THE Third Army, which was to march into Germany as the army of occupation, was all in place on the 15th of November. My regiment was bivouacked in what had once been a wood, northeast of shell-shattered Verdun. The bleakest of bleak north winds whistled over the hilltops, whirling the gray dust in clouds. The men huddled around fires or burrowed into cracks in the hillside. Here we prepared as well as we could for our move forward.
Before dawn on the 17th of November, the infantry advanced in two parallel columns. By sunrise we were over the German lines and the brown columns were winding down the white, dusty roads through villages long beaten out of the semblance of human habitation by the shells. Gazing back down the column, the thought that always struck uppermost was the realization of strength. The infantry column moves slowly, but the latent power in the close mass of marching men is very impressive. The only thing I know which compares with it in suggestion of power is a line of great gray dreadnaughts lunging across the water.
At one village a young French soldier, who had been riding on a bicycle by our column, stopped sadly before three crumbling walls. It was all that was left of his home. His father, the mayor of the village, had lived there. His mother had died in Germany and he did not know what had become of his father.
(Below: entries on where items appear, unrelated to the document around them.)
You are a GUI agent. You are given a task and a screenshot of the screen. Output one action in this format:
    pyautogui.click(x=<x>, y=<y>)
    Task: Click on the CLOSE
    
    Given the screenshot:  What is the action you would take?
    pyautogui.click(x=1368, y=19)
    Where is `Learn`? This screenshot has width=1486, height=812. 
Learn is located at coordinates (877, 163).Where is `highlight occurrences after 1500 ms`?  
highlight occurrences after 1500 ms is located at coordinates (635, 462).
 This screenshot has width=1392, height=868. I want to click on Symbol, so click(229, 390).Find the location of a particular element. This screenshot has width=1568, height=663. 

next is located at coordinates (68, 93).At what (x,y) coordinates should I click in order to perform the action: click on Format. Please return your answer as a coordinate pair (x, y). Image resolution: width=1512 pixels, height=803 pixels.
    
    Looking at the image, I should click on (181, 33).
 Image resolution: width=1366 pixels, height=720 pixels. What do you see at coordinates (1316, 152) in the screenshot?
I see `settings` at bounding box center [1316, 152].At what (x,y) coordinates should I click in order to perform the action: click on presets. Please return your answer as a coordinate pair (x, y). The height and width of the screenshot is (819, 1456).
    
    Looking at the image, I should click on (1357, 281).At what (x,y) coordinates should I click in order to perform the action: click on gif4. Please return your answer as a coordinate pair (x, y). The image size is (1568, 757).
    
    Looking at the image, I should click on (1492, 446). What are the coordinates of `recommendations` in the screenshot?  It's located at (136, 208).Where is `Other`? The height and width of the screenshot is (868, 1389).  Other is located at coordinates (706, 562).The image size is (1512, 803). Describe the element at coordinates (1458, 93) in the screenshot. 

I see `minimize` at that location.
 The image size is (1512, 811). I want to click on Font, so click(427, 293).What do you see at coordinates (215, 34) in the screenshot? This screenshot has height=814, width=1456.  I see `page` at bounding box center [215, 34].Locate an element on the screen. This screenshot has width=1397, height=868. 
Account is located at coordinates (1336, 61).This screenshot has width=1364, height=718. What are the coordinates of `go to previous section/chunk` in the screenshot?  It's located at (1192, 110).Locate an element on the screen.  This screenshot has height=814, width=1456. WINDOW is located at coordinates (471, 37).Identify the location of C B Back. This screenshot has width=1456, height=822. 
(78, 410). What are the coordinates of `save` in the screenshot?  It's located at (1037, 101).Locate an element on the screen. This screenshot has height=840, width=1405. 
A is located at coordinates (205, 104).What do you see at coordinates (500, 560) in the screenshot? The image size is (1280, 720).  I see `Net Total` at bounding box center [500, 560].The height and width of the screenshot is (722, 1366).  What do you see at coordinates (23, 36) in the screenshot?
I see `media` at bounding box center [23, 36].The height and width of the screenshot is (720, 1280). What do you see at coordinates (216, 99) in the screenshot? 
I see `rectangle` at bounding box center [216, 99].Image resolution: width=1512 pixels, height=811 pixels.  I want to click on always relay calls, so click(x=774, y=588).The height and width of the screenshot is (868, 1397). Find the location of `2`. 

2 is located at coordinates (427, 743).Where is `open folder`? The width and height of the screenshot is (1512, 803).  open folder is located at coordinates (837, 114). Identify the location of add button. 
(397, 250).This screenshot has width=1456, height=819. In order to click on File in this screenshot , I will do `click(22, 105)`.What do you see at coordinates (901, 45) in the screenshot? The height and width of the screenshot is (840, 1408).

By night we were out of the uninhabited parts and were reaching the freed French villages. Here we found starving men, women, and children whom we helped out from our none-too-plentiful rations. These people were pathetic. They seemed to have lost the power to rejoice. They looked at us from their doors with lackluster eyes and apparent indifference. One woman told me that the Germans as they left her house had told her they would be back soon. I asked her if she believed it, and she simply shrugged her shoulders.
Next morning we were on the march again. All day long, past our advancing columns, streamed the prisoners whom the Germans had been working in the coal mines. They were French, Italian, Russian, and Rumanian, desperately emaciated for the most part and still wearing their old uniforms. Sometimes they dragged behind them little carts containing the possessions of two or three of them. Often I stopped them and questioned them, but whether they were French or not they seemed to have one idea, and one only—to put as many miles between them and Germany as possible.
We had sent back to where our baggage was stored while we were at Verdun and brought up our colors and our band. Now we put them at the head of the column and went forward with band playing and colors flying.
The farther we got from where the front line had been, the better was the condition of the inhabitants. Now we began to see the first signs of rejoicing. News would reach the authorities in villages that we were coming some time before we arrived. They would throw arches of flowers over the streets through which we marched. Groups of little girls would run by the side of the column, giving bouquets to the men. Cheering crowds would gather on the sides of the road.